July 20, 2025There is not one boring corner in this new-build Brooklyn house. Every glance turns up a bravura architectural move, like the sculpted railings of the show-stopping staircase, modeled after the limestone balustrades of Italy, or such elevated details as baseboards of rust-colored marble and closet doors paneled in Fortuny fabric. Similarly striking are the masterfully curated furniture and lighting, a dynamic mix of custom, contemporary and vintage pieces in joyful juxtaposition.

“Our interiors are a collection of our favorite pieces in tune with the personal style of our clients,” says Eli Dweck, the 1stDibs 50 designer behind this home, which sits near the waterfront in South Brooklyn’s Gravesend neighborhood.
“We don’t use filler pieces,” he continues. “Every object in a house must pass a simple test: Do we love it, and is it something the client loves, both individually and as part of a whole? This approach ensures a space where every piece feels intentional and connected.”
In this case, Dweck’s clients — parents of five who nevertheless prioritize gracious entertaining — provided some general direction. They wanted “warm tones, fresh woods, a youthful feel,” says the designer, who was involved in the project when it was still a vacant lot.
His six-person office got to work on the interior layout and details, including doors, moldings, ceilings and floors, even before architecture studio Ike Kligerman Barkley’s plans for the brick exterior, inspired by 1920s German design, were complete. (The project was completed by the firm Tom Kligerman established after he and his former partner, John Ike, split amicably to go their separate ways.)
“The homeowners had a certain vibe they were looking to achieve. They wanted whimsy, but serious whimsy,” says Dweck. And with that directive in hand, he and the project manager from his firm, interior designer Zach Bozman, were off to the races.
Throughout the 8,000-square-foot home, the furnishings follow a winning formula: purpose-built millwork designed by Dweck’s office combined with meticulously sourced vintage material and a few carefully considered contemporary pieces. “All our projects are custom,” Bozman says. “Vintage is always very important, and contemporary makes it all feel fresh.”
Under the ivory-colored living room’s 11-foot ceilings, a dramatically elongated sofa looks relatively conservative compared with such nearby pieces as British artist Julian Mayor’s faceted metallic Glenda chair and a pair of curvaceous, chicly casual Maurizio Tempestini wooden armchairs from the 1940s. The room’s playful demeanor is clinched by a Beauvais rug adorned with stylized tigers.

========================================

Objectives »
1. Using the article on the Brooklyn house, decide whether each statement agrees with it: (a) Some closet doors in the house are paneled in Fortuny fabric. (b) Dweck runs a ten-person office. (c) The living room has 11-foot ceilings. For each, answer yes or no and quote the deciding words.
2. Duplicate the passage of the article on the Brooklyn house that begins at the words "His six-person office" and stops after the words "their separate ways.)".
3. Pick up the article on the Brooklyn house after its last sentence and keep writing it.
The lines after this point are separate material with no connection to the article on the Brooklyn house.

========================================

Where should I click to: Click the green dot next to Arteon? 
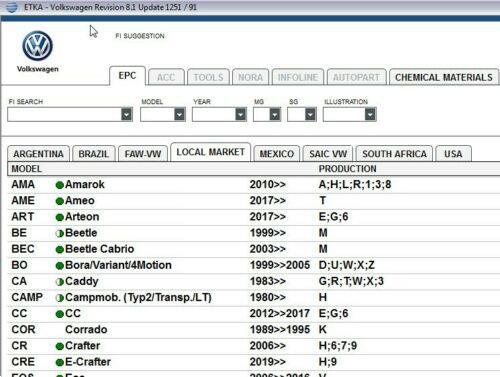(60, 217)
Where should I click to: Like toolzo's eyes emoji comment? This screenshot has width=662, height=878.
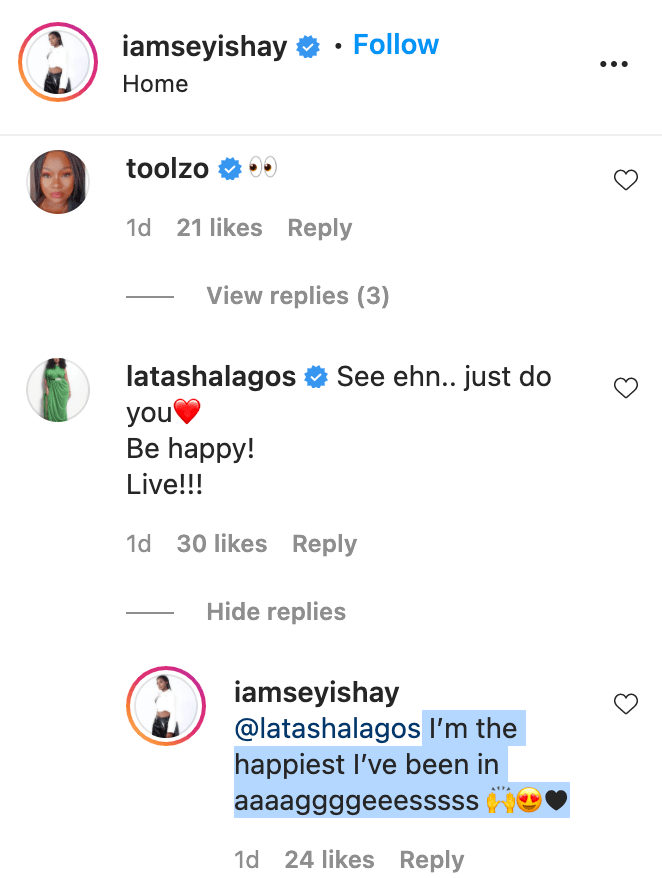tap(626, 181)
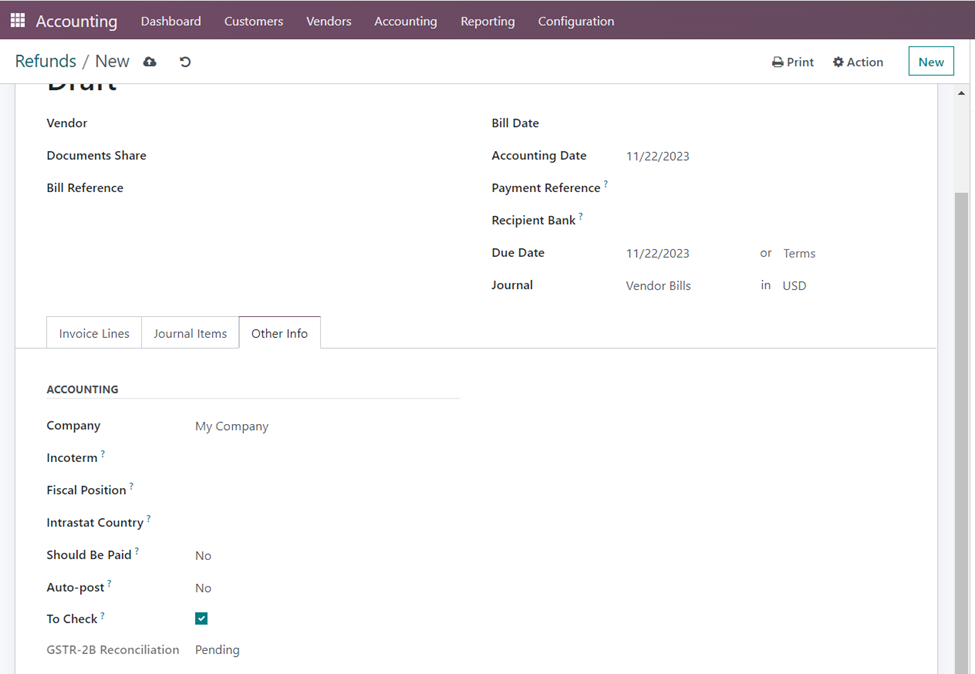Go back to Refunds breadcrumb link
Screen dimensions: 975x674
(x=46, y=62)
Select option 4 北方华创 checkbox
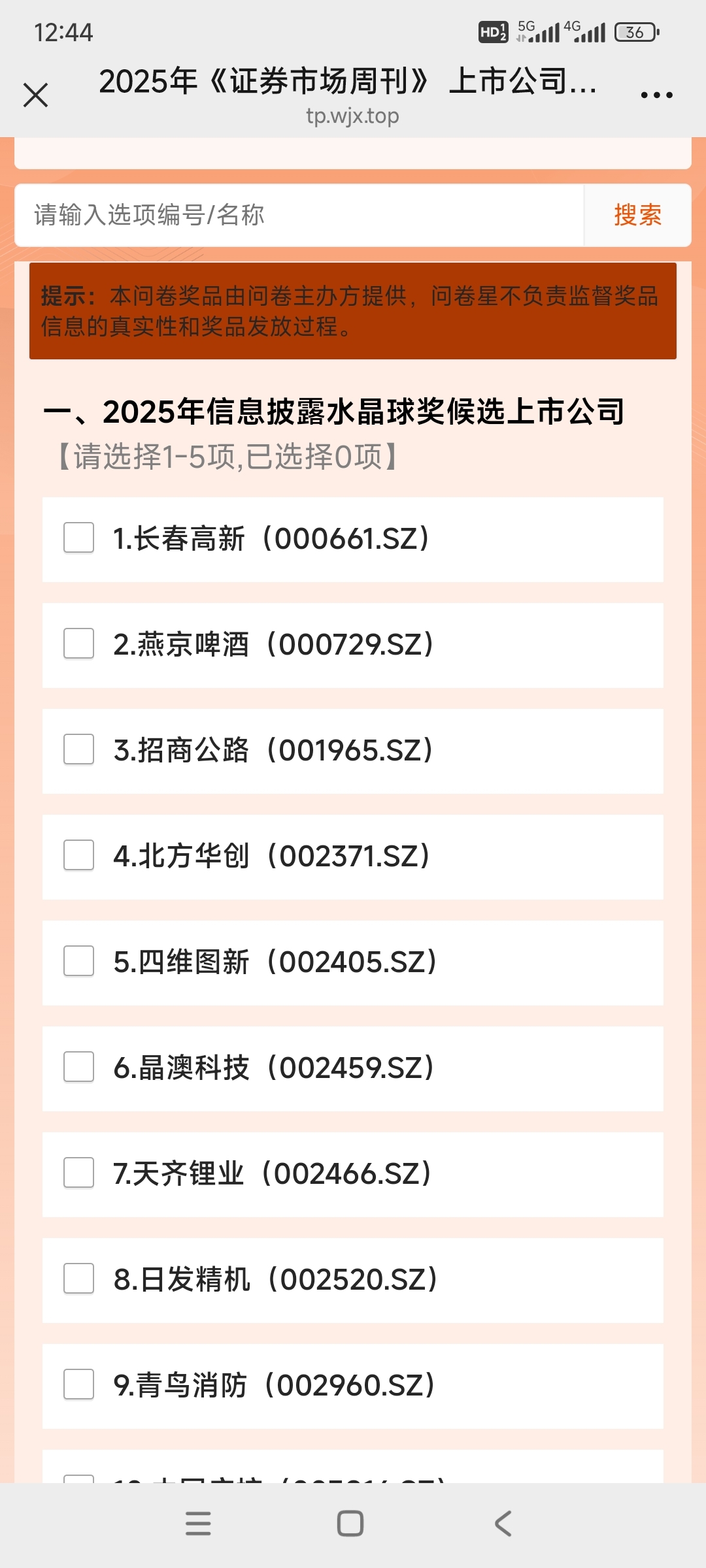 point(78,855)
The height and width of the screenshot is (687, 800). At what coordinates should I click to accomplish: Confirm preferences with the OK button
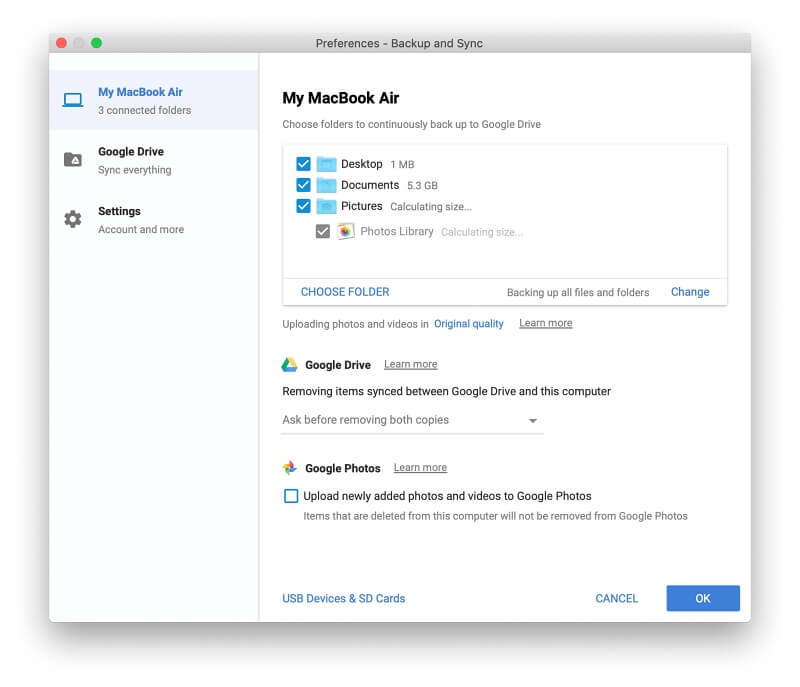(703, 598)
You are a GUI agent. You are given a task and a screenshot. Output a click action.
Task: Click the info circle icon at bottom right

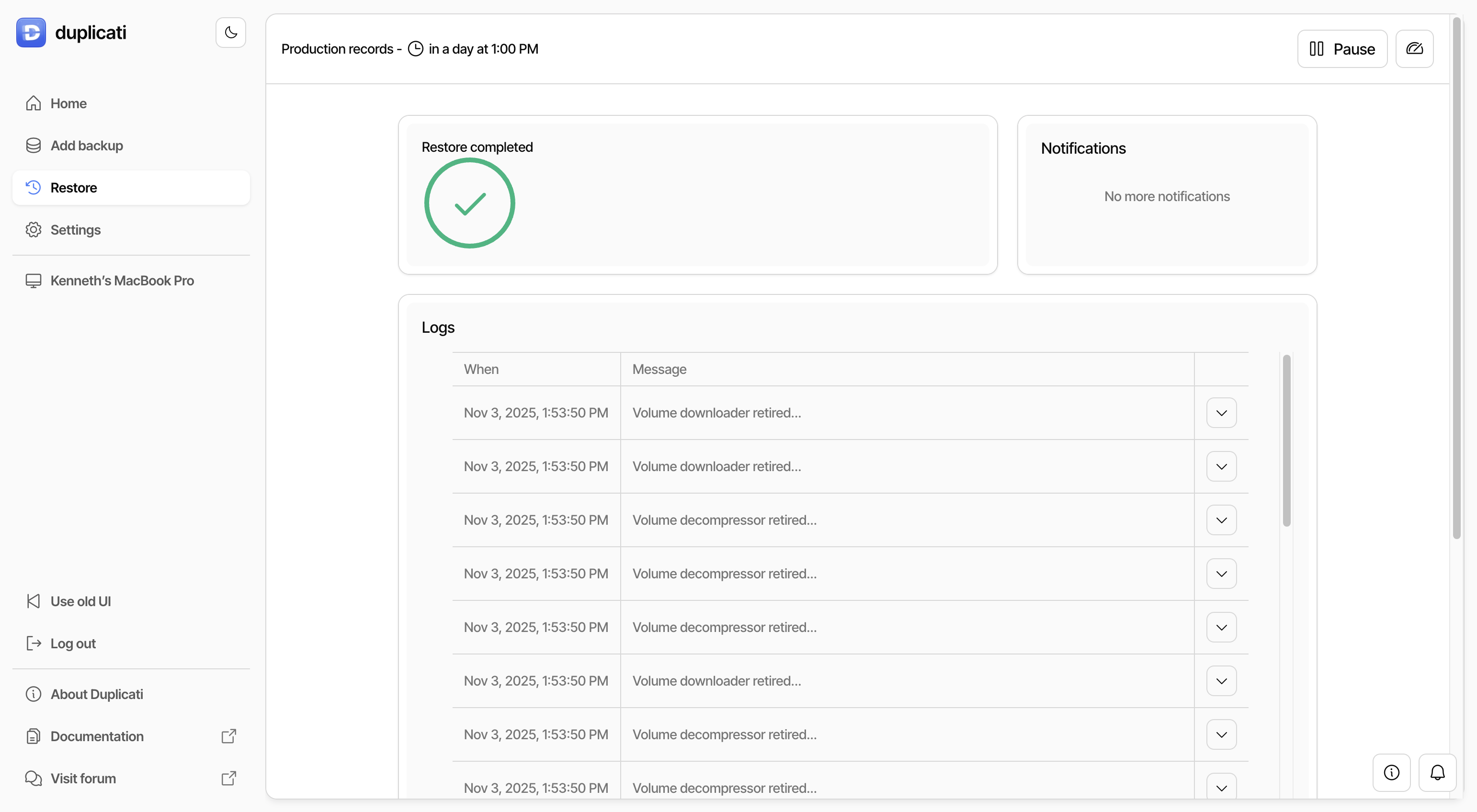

========================================

Expected answers »
1.
(a) Yes: "closet doors paneled in Fortuny fabric"
(b) No: "His six-person office"
(c) Yes: "Under the ivory-colored living room’s 11-foot ceilings"

2.
His six-person office got to work on the interior layout and details, including doors, moldings, ceilings and floors, even before architecture studio Ike Kligerman Barkley’s plans for the brick exterior, inspired by 1920s German design, were complete. (The project was completed by the firm Tom Kligerman established after he and his former partner, John Ike, split amicably to go their separate ways.)

3.
RobertO Giulio Rida side table from Donzella, while in the corner is a table by Chen Chen and Kai Williams that incorporates found stones.
The eclectic dining area, meanwhile, commands attention with a honey-toned wall unit that Dweck calls a “contemporary take on Memphis,” reinterpreted by his office in a rare Japanese ash burl wood. “It has the appearance of plywood but with a more luxurious finish,” Bozman says.
The dining table — whose nickel-rimmed top of crushed eggshells set in hunter green lacquer is based on an Art Deco technique called “craquelure” — takes inspiration from the work of early-20th-century French designer Jean-Michel Frank. Surrounded by chairs found in London, with stitched leather detail à la Jacques Adnet, the oversized table seats 18, “and that’s without the leaves,” Bozman says. A pair of gilded bronze lanterns from Mathieu Lusterie, a French maker, reimagine a historic design as old as Versailles.
The cozy den is another masterwork of collected-looking decorating — and, fully paneled in amber-colored white oak, it’s also a tonal departure from the rest of the house. “We worked very closely with the plasterer to achieve beautifully textured walls throughout the house, but we wanted this one room to be different,” Dweck says of the decision to clad the room in wood. The flooring — wood tiles laid in a brick pattern to more seamlessly flow through wide glass doors into the adjacent paved courtyard — is unique to the space as well.
Out-of-the-ordinary furnishings are mostly 1stDibs finds, including mid-century Paolo Buffa chairs upholstered in olive-green leather and a Paul Evans Brutalist games table paired unexpectedly with 1940s Swedish wooden chairs. Presiding over it all: a contemporary Austrian chandelier eight feet across, with clustered glass globes Dweck describes as “hamburger-shaped.”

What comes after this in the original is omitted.